Solution: Determining the Correct Factors

Based on our analysis, the numbers -6 and -8 satisfy the conditions for factoring the expression. Therefore, the factors are (m - 6) and (m - 8). To confirm this, let's expand the product of these binomials:

$$(m - 6)(m - 8) = m(m - 8) - 6(m - 8)$$

$$= m^2 - 8m - 6m + 48$$

$$= m^2 - 14m + 48$$

Since the expanded expression matches the original quadratic expression, we have successfully factored it. Now, let's compare our result with the given options:

• A) $(m-12)(m-4)$
• B) $(m-12)(m+4)$
• C) $(m-6)(m-8)$
• D) $(m+6)(m+8)$

By comparing our factored expression with the options, we can clearly see that option C, $(m-6)(m-8)$, is the correct answer. This confirms our analysis and demonstrates the effectiveness of the factoring by inspection method. The ability to quickly identify factors and verify them through expansion is a valuable skill in algebra and beyond. This skill allows us to solve equations, simplify expressions, and tackle more complex mathematical problems with confidence.

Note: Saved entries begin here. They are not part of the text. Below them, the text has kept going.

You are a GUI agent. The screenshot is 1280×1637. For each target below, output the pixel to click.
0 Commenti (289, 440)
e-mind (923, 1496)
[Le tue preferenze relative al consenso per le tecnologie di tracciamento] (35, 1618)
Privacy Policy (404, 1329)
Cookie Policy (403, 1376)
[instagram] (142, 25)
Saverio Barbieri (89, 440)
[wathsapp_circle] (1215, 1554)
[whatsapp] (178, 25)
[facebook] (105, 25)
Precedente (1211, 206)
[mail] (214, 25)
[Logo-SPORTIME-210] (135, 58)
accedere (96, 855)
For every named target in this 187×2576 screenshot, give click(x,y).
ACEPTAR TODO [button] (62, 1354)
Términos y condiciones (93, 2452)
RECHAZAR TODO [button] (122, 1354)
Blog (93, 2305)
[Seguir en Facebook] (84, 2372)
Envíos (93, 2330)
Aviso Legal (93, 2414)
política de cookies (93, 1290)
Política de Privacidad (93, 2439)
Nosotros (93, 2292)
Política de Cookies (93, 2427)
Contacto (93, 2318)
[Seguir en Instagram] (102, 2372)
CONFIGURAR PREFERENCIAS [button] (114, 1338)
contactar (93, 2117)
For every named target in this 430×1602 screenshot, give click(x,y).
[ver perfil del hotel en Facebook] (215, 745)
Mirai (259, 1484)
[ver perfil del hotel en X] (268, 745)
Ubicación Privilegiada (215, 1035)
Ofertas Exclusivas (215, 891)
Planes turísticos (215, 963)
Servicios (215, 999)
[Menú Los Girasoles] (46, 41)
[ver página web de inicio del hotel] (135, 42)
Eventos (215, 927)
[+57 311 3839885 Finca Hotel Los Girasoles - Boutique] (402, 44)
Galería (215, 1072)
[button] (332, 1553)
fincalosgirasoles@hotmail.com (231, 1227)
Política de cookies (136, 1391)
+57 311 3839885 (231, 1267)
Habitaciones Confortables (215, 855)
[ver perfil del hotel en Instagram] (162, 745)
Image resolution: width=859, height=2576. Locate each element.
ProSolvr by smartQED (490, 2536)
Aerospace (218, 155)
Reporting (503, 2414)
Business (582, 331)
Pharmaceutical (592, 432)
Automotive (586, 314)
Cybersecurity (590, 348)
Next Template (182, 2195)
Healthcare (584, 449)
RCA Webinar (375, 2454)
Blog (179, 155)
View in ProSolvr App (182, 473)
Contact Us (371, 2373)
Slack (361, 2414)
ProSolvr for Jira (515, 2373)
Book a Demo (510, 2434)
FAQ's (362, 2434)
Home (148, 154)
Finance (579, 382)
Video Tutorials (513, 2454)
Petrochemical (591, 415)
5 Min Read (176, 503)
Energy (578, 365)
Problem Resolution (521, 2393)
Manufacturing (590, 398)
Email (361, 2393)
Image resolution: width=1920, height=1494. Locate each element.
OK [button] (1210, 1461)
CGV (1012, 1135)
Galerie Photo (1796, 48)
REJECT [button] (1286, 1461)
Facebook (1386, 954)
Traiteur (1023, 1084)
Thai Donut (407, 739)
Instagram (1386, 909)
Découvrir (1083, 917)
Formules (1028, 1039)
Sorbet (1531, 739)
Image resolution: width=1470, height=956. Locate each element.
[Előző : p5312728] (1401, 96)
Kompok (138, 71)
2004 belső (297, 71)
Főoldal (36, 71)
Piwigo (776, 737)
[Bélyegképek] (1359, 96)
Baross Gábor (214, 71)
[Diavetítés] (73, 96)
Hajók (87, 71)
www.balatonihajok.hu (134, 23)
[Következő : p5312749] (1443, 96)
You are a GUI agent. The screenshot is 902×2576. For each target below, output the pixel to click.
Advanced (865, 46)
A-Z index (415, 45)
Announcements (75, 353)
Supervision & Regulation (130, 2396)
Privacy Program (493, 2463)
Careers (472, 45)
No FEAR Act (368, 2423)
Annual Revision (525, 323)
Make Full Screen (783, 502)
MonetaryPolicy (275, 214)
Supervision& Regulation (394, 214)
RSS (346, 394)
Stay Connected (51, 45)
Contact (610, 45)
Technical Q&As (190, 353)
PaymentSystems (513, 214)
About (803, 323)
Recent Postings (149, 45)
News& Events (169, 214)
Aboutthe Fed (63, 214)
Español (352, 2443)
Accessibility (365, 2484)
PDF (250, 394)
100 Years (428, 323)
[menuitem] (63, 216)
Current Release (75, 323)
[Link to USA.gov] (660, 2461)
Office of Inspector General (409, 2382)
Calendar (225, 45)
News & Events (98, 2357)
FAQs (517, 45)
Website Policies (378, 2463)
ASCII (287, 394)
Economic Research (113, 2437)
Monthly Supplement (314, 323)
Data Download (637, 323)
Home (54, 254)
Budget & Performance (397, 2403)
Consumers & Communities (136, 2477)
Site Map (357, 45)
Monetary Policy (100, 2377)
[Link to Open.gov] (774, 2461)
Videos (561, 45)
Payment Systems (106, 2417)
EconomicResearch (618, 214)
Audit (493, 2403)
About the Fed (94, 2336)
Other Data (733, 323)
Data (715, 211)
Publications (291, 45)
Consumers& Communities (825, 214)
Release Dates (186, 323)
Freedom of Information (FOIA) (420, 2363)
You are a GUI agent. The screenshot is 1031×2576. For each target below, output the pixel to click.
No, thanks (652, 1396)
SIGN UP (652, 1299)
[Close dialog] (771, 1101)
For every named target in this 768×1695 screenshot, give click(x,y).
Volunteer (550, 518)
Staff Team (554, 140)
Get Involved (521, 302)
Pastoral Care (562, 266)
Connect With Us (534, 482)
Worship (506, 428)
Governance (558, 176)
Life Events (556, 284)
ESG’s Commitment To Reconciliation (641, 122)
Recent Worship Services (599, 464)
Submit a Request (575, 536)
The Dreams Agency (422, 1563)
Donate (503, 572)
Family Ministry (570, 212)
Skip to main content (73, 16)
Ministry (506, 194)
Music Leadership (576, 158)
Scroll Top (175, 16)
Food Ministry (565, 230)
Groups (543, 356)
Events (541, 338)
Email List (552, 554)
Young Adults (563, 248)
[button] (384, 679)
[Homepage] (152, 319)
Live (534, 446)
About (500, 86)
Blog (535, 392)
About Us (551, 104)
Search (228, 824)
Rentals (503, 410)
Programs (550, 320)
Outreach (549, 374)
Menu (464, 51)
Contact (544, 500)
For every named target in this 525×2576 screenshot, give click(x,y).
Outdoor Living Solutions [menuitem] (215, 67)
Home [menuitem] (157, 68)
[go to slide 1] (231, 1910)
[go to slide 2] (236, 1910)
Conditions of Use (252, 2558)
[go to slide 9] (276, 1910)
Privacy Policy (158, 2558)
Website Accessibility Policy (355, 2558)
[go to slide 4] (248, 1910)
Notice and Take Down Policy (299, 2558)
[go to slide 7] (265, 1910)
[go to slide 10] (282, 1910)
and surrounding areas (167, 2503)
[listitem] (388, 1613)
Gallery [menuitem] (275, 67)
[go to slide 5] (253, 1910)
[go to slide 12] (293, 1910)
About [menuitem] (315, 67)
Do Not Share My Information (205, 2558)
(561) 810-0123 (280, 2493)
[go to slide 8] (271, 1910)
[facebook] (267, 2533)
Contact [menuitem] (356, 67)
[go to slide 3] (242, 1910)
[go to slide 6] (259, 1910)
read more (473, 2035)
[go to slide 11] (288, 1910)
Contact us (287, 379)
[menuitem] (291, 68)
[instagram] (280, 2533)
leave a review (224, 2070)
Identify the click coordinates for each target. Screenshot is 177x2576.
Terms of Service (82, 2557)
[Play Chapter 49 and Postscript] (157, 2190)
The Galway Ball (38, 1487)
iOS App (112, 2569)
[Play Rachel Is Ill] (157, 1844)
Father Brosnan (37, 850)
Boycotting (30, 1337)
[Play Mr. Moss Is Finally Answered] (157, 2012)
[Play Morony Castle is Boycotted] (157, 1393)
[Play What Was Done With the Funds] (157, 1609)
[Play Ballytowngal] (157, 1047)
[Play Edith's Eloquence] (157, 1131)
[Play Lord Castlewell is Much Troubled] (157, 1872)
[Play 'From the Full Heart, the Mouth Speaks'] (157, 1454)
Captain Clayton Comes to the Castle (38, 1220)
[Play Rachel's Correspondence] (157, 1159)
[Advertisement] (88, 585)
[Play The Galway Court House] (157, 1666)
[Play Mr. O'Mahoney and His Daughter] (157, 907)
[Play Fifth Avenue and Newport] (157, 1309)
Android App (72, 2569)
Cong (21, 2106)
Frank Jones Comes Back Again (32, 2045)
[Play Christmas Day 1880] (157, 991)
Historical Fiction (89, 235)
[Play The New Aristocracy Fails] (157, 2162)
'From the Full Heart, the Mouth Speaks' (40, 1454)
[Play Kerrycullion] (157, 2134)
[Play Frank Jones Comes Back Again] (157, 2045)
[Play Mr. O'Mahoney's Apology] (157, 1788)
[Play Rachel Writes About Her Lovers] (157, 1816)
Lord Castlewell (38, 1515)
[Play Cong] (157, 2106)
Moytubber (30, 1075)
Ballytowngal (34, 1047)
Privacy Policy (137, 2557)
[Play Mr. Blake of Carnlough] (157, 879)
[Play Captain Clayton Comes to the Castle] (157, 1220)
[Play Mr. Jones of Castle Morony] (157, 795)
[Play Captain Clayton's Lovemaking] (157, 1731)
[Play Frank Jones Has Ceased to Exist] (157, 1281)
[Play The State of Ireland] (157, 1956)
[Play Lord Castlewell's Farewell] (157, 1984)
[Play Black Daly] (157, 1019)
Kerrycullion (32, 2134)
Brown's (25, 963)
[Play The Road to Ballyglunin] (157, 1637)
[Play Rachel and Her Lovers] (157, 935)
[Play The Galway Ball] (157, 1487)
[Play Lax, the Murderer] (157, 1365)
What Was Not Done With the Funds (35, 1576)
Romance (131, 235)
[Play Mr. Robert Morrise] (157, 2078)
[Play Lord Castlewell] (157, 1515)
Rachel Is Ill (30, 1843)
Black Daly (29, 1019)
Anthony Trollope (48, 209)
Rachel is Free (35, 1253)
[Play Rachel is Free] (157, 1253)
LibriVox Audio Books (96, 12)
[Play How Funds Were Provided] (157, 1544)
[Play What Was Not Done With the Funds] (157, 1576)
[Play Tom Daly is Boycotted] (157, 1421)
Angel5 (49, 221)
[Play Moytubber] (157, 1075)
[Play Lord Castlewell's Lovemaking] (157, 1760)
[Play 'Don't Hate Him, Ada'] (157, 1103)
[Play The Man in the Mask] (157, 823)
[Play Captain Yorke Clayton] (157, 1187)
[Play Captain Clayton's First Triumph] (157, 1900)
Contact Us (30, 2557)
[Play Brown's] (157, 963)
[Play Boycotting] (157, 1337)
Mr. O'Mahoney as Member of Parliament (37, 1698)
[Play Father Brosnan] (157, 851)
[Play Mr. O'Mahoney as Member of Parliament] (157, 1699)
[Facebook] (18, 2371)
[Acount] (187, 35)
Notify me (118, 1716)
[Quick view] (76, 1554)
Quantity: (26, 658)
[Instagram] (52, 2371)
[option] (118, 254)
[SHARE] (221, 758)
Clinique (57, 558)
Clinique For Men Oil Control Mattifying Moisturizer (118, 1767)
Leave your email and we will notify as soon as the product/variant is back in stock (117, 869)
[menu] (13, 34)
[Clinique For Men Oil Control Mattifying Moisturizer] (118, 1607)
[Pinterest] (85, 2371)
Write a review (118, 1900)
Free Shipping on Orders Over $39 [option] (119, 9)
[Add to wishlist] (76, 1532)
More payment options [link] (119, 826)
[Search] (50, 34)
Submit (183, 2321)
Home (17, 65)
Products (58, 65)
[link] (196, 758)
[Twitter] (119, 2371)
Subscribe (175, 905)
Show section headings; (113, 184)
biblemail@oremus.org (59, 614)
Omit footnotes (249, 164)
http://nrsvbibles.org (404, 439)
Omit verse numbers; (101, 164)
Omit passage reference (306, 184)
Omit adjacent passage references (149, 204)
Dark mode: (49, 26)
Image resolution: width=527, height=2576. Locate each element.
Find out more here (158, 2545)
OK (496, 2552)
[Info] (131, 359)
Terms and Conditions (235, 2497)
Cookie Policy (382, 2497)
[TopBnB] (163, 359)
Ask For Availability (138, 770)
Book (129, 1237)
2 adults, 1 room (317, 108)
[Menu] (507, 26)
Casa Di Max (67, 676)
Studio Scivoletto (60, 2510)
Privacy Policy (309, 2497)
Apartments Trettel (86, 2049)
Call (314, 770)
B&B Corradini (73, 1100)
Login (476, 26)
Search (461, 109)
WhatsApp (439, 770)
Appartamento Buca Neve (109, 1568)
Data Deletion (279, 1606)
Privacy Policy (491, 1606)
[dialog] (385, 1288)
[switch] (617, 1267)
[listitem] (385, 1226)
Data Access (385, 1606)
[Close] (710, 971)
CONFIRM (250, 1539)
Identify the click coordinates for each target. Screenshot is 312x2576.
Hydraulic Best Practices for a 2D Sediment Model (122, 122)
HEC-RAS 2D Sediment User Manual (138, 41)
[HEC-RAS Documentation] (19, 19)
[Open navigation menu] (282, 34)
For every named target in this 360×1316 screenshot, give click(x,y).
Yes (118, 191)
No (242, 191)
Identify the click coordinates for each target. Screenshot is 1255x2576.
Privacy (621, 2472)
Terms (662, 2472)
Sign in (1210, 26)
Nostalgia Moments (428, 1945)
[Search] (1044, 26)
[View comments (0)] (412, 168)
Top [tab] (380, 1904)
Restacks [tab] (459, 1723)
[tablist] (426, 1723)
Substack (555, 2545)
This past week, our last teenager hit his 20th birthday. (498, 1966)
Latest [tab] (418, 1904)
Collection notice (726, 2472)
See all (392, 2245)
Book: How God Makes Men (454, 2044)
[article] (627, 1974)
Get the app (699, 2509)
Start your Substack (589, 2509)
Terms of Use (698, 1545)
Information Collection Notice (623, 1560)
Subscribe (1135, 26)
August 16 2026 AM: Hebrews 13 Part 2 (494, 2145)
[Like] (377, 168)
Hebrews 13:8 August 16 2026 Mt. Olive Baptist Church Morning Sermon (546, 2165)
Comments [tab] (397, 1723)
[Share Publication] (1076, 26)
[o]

The process of expanding the other options can further illustrate why they are incorrect. For example, expanding option A, $(m-12)(m-4)$, gives us m^2 - 16m + 48, which does not match the original quadratic expression. Similarly, expanding option B, $(m-12)(m+4)$, gives us m^2 - 8m - 48, and expanding option D, $(m+6)(m+8)$, gives us m^2 + 14m + 48. None of these expansions match the original expression, further solidifying our conclusion that option C is the correct answer. This exercise highlights the importance of verification in the factoring process and reinforces the understanding of how binomial factors combine to form quadratic expressions.

Conclusion: Option C is the Correct Answer

Therefore, the factors of m^2 - 14m + 48 are (m - 6)(m - 8), which corresponds to option C. This solution demonstrates the application of factoring techniques to quadratic expressions. By systematically analyzing the coefficients and applying the principles of factoring, we successfully identified the correct factors. This problem serves as a valuable exercise in mastering factoring skills, which are essential for success in algebra and higher-level mathematics. The ability to factor quadratic expressions efficiently and accurately is a key skill for solving equations, graphing functions, and tackling various mathematical problems.

Factoring quadratic expressions is not just a mathematical exercise; it's a fundamental tool for solving real-world problems. Quadratic equations, which are closely related to quadratic expressions, appear in various fields, including physics, engineering, economics, and computer science. For example, quadratic equations can be used to model the trajectory of a projectile, the optimal design of a bridge, or the growth of a population. By mastering factoring techniques, you equip yourself with the ability to solve these types of problems and make informed decisions in various contexts. The applications of factoring extend far beyond the classroom, making it a valuable skill for personal and professional growth.

In conclusion, the correct factors of the quadratic expression m^2 - 14m + 48 are (m - 6)(m - 8). This solution was obtained by systematically analyzing the coefficients of the quadratic expression, identifying the appropriate factors, and verifying the result through expansion. This problem demonstrates the importance of factoring skills in algebra and highlights the versatility of quadratic expressions in various mathematical and real-world applications. By mastering factoring techniques, you gain a powerful tool for solving problems, making informed decisions, and advancing your understanding of mathematics and its applications.